(Items stored from a collection)
=-=-=-=-=

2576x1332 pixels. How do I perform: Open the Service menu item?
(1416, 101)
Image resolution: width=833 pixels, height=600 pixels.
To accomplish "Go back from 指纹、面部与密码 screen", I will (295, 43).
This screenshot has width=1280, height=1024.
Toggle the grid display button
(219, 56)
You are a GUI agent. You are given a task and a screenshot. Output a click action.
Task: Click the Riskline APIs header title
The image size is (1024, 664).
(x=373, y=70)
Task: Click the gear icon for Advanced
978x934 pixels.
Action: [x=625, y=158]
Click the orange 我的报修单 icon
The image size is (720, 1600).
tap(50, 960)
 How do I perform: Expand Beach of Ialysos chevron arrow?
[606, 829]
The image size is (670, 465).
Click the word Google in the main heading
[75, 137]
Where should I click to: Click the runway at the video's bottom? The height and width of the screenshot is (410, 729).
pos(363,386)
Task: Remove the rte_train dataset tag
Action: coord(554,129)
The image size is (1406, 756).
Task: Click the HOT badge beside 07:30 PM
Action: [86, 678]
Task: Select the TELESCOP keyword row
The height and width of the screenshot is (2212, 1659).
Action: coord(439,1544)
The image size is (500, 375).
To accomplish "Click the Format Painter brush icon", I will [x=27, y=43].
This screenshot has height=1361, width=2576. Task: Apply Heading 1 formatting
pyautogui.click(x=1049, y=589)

=-=-=-=-=

To be done :: Return all of the rows above verbatim, keeping every line unchanged.

Solution for this problem ::
2576x1332 pixels. How do I perform: Open the Service menu item?
(1416, 101)
Image resolution: width=833 pixels, height=600 pixels.
To accomplish "Go back from 指纹、面部与密码 screen", I will (295, 43).
This screenshot has width=1280, height=1024.
Toggle the grid display button
(219, 56)
You are a GUI agent. You are given a task and a screenshot. Output a click action.
Task: Click the Riskline APIs header title
The image size is (1024, 664).
(x=373, y=70)
Task: Click the gear icon for Advanced
978x934 pixels.
Action: [x=625, y=158]
Click the orange 我的报修单 icon
The image size is (720, 1600).
tap(50, 960)
 How do I perform: Expand Beach of Ialysos chevron arrow?
[606, 829]
The image size is (670, 465).
Click the word Google in the main heading
[75, 137]
Where should I click to: Click the runway at the video's bottom? The height and width of the screenshot is (410, 729).
pos(363,386)
Task: Remove the rte_train dataset tag
Action: coord(554,129)
The image size is (1406, 756).
Task: Click the HOT badge beside 07:30 PM
Action: [86, 678]
Task: Select the TELESCOP keyword row
The height and width of the screenshot is (2212, 1659).
Action: coord(439,1544)
The image size is (500, 375).
To accomplish "Click the Format Painter brush icon", I will [x=27, y=43].
This screenshot has height=1361, width=2576. Task: Apply Heading 1 formatting
pyautogui.click(x=1049, y=589)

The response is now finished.